DATASET EXCERPTS
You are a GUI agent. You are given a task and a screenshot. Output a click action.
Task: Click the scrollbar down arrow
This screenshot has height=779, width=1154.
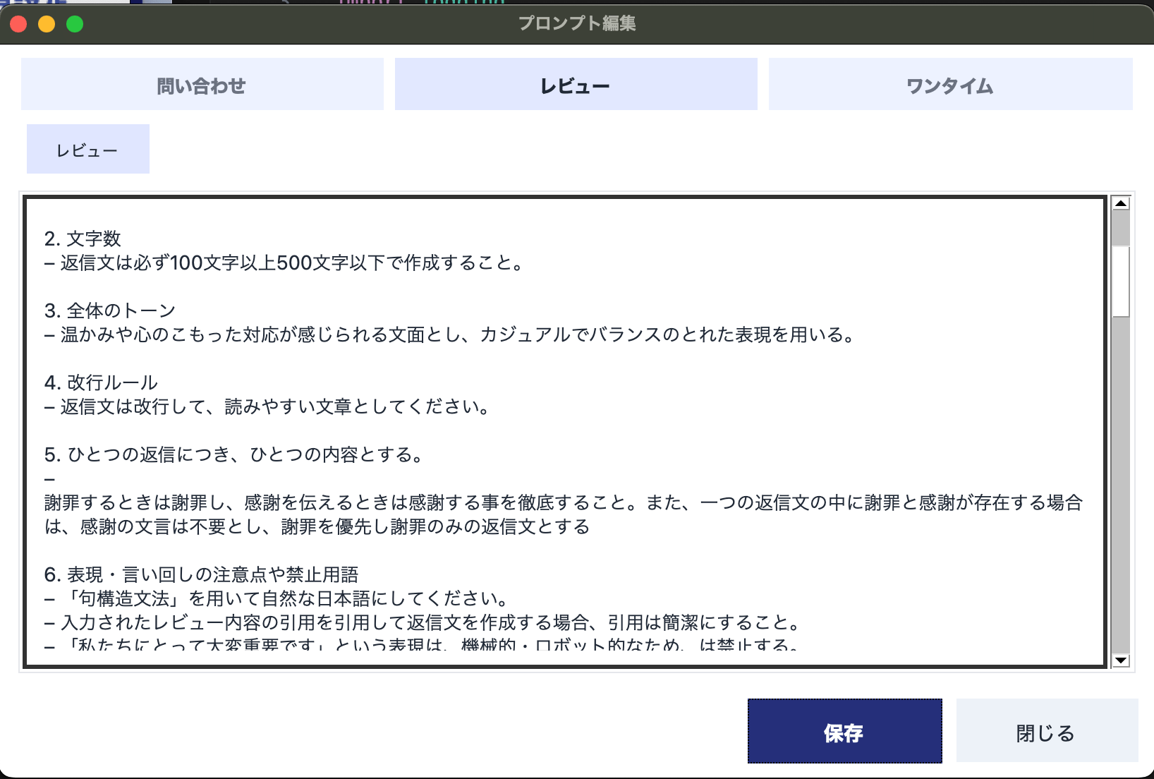1120,660
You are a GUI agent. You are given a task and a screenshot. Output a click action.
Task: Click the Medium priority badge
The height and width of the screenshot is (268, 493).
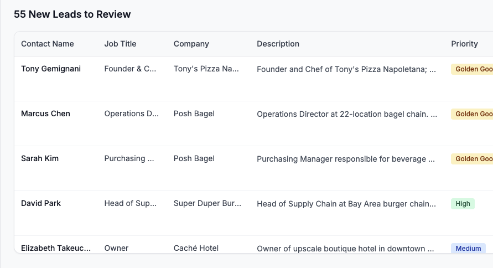468,248
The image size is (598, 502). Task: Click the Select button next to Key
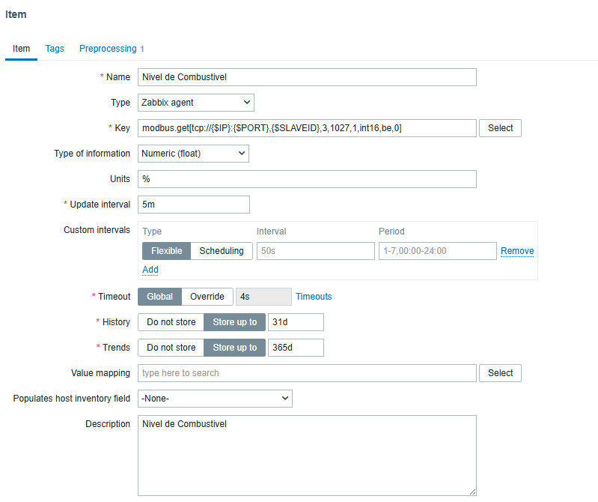pos(500,128)
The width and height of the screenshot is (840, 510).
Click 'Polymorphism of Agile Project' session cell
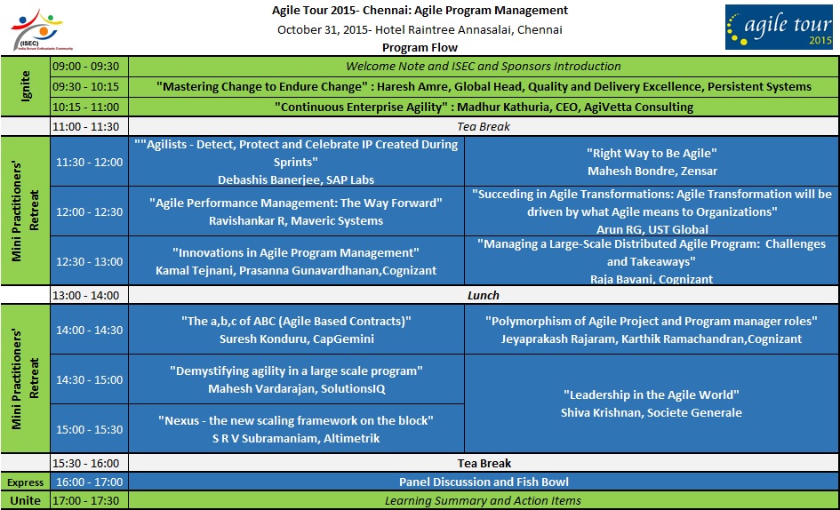(x=652, y=329)
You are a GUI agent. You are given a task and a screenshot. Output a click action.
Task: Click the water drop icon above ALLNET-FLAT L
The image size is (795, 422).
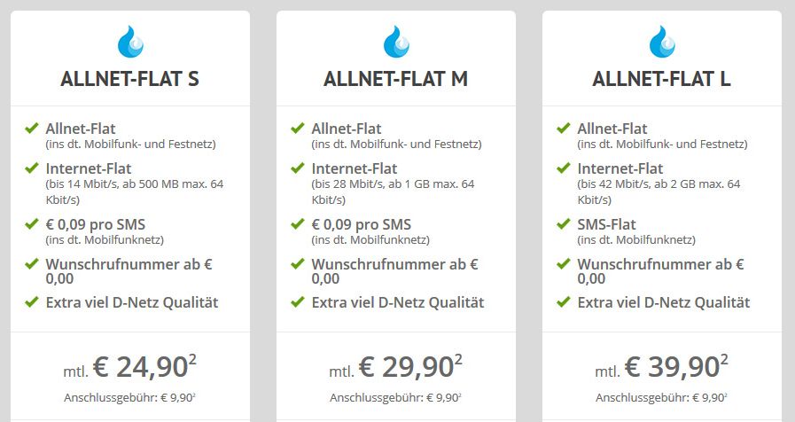(662, 42)
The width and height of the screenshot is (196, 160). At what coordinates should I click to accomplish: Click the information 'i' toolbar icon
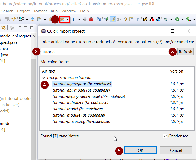pyautogui.click(x=74, y=19)
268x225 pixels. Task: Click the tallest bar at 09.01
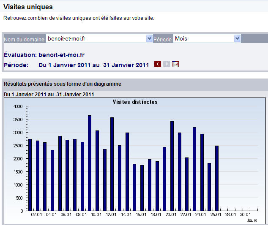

EXERCISE DETAILS
Return the entries verbatim without images.

FINISHED TASK
You are a GUI agent. You are given a task and a screenshot. Output a click action.
Task: Click the scrollbar down arrow
This screenshot has height=779, width=1154.
1120,660
You are a GUI agent. You are given a task and a screenshot. Output a click action.
Task: Click the Medium priority badge
The height and width of the screenshot is (268, 493).
468,248
The image size is (598, 502). Task: Click the Select button next to Key
pos(500,128)
The width and height of the screenshot is (840, 510).
Click 'Polymorphism of Agile Project' session cell
(x=652, y=329)
You are a GUI agent. You are given a task and a screenshot. Output a click action.
Task: Click the water drop icon above ALLNET-FLAT L
The image size is (795, 422).
(662, 42)
The width and height of the screenshot is (196, 160). At what coordinates should I click to accomplish: Click the information 'i' toolbar icon
pyautogui.click(x=74, y=19)
268x225 pixels. Task: Click the tallest bar at 09.01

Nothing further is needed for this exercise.